Bomb techs fill dozens of bins with fireworks during cleanup at fatal blast site in Ontario
During ongoing cleanup at an Ontario home that burned Tuesday afternoon after an explosion, bomb technicians have found enough fireworks to fill dozens of large storage bins, city officials said.
For the record:
4:16 p.m. March 18, 2021An earlier version of this story said 60 bins full of fireworks were found at the property. Technicians found enough loose fireworks to fill 60 bins.
Authorities loaded about 80 containers, each holding the equivalent of 27 gallons, with unexploded fireworks during the cleanup Thursday. That’s in addition to 60 bins filled Wednesday at the property in the 400 block of West Francis Street, Ontario spokesperson Dan Bell said.
Officials expect to fill about 80 more containers Friday.
Twenty-four bomb technicians from Riverside and Orange counties as well as the FBI and the Bureau of Alcohol, Tobacco, Firearms and Explosives are combing through the site, which initially detonated shortly before 1 p.m. Tuesday.
“They are burning the materials to make it safe,” Bell said, adding that they have yet to tackle anything inside the building.
Some of the stash was detonated Wednesday, sending up more smoke and echoing loud booms throughout the neighborhood. More fireworks and explosives were set off Thursday as the area continues to be cleared, Ontario Police Officer Bill Lee said.
Ontario Fire Chief Ray Gayk said there are additional large fireworks that “should not be disturbed” and will be destroyed in place Friday morning.
The fireworks they’re finding are not legal in California, Gayk said, describing them as as having very large shells.
“It’s very dangerous to move them,” he said.
Bell said the pyrotechnics are not the kind used in commercial displays, as was initially thought, but are still big and powerful. Sources familiar with the investigation suspect they are the type sold in underground markets.

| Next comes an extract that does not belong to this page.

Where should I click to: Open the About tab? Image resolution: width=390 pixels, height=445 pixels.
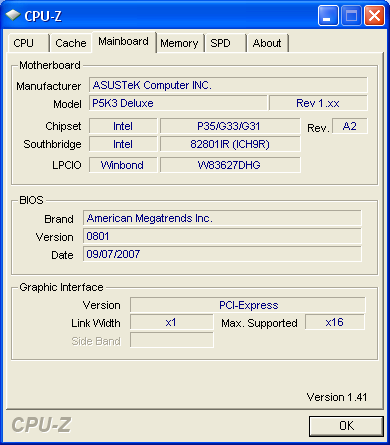tap(267, 43)
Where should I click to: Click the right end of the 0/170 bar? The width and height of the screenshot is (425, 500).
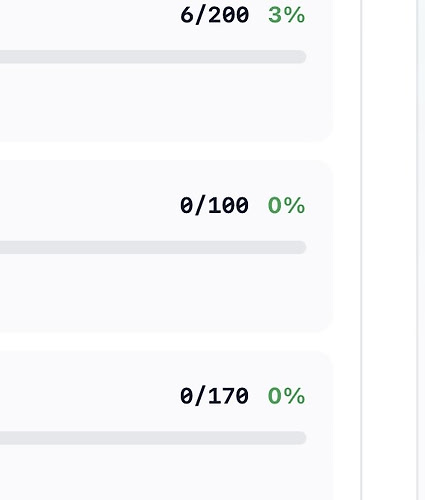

Cesar Paez-Vasquez, 20, and Alex Paez, 38, are believed to have died in the explosion, according to preliminary identifications by the Ontario Police Department.
A huge explosion set off by fireworks at an Ontario house rocked a neighborhood Tuesday, killing two and sending up a massive smoke plume.
Both men, who have been missing since Tuesday, are connected to the family who lives at the property, authorities said.
According to a GoFundMe account set up by Paez’s sister, he was married and had three children, including a newborn girl.
“These two young, driven souls had their lives tragically taken due to an explosion in Ontario, CA,” Guadalupe Paez wrote in the online fundraiser. “Along with this, their homes are now in ruins leaving their families with a heavy weight on their shoulders not knowing what is next.”
In 2009, Alex Paez was convicted of misdemeanor failure to obey a police officer during a traffic stop, according to San Bernardino County court records.
About two years earlier, he was charged with grand theft, to which he pleaded guilty. That followed an arrest by Fontana police. He was sentenced to 150 days in jail — the term he already served — and three years of probation, court records show.
Tuesday’s explosion displaced scores of neighbors. The American Red Cross said it was assisting 29 families totaling 112 people with emergency shelter in hotel rooms, meals and other resources. Bell said some neighbors are staying with friends and relatives.
An evacuation order remains in place for the immediate blast area. It was not immediately clear how long the investigation or the evacuation order would last.
“We don’t want to bring them back into an area that’s unsafe,” Lee said of the evacuated residents. “So we’re working to make the area safe and to try to bring them back home as soon as possible.”
More than 80 properties in the surrounding area need to be investigated and cleared, in addition to the site of the explosion, Bell said. Authorities are also surveying the extent of the damage. Windows were shattered by the force of the blast, and burning debris set some small fires on nearby lawns.
“We have to go to each house in the debris area and make sure it’s safe,” Bell said.